If China fails to contain the spread it may have no choice but to transition to living with COVID to avoid tanking its already slowing economy, entailing a huge loss of life for a country where barely half of its most vulnerable (those aged 80+) are double-dose vaccinated.

Chewing the fat

Bits and bytes

🛑 Peter Gutwein announced his resignation as Premier of Tasmania and will leave politics, “citing the need to spend more time with his family and that he has ‘nothing left in the tank’”.

👩‍⚖️ ScoMo tweeted that he was “appalled” by the “atrocities against Ukrainian civilians by Russian troops in Bucha”, and that “Russia must and will be held accountable for the actions of its armed forces”.

🕵️‍♀️ “The Victorian Ombudsman will investigate whether the state’s public service has been undermined by the hiring of dozens of Labor apparatchiks for non-political positions.”

💸 The NSW government offered grants of up to $20,000 for each flood-affected household in eight local government areas if they are uninsured and have not already claimed the Disaster Relief Grant.

🏛️ WA’s Police Commissioner Chris Dawson will become the 34th governor of WA, replacing the outgoing Kim Beazley later this year.

📊 Also known as ‘technical analysis’: “China’s securities regulator launched a crackdown on brokerages using feng shui to predict stock market trends.”

📺 Beware a cheap TV: “The Vizio TV that you bought with hard-earned cash… [will] place interactive banner ads over live TV programs.”

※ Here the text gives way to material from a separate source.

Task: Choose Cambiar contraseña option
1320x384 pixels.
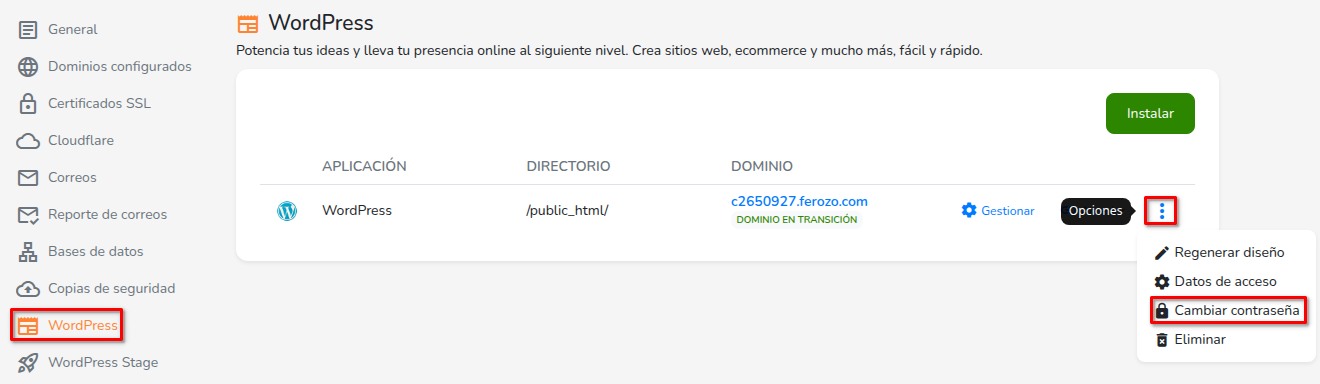Action: (x=1227, y=311)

🙊 Truth, the social media network created by Donald Trump after he was banned from Twitter, allegedly censured long-time Trump ally Roger Stone after he posted about the threat of “radical Islam”.

🗳️ Serbia’s incumbent President Aleksandar Vucic won a second term in government over the weekend, along with Hungary’s Viktor Orban. Meanwhile, Rodrigo Chaves, “a former Costa Rican finance minister accused of sexual harassment”, will be the country’s next president.

🛢️ The EU is not unified: Slovakia’s economy minister said “The gas [from Russia] must not stop. If there is a condition to pay in roubles, then we pay in roubles.”

👩‍🌾 Sri Lanka’s government imposed a curfew as the fallout from its self-imposed economic crisis intensified. Context: A million farmers lost their crops this growing season after the government imposed a scheme to become the world’s first 100% organic farming nation.

❌ Hong Kong’s pro-Beijing Chief Executive, Carrie Lam, will not seek a second term in office “after a controversial tenure that has seen many of the territory’s civil freedoms eroded”.

⚔️ The UK Ministry of Defence said: “Russian forces are continuing to consolidate and reorganise as they refocus their offensive into the Donbas region.”

🤑 “China’s top liquefied natural gas importers are cautiously looking to purchase additional Russian shipments that have been shunned by the market in a bid to take advantage of cheap prices.”

📈 Time for Erdogan to fire another bureaucrat: “Turkey’s annual inflation surged to 61.14% in March, according to data on Monday, just below forecast but at a two-decade high.”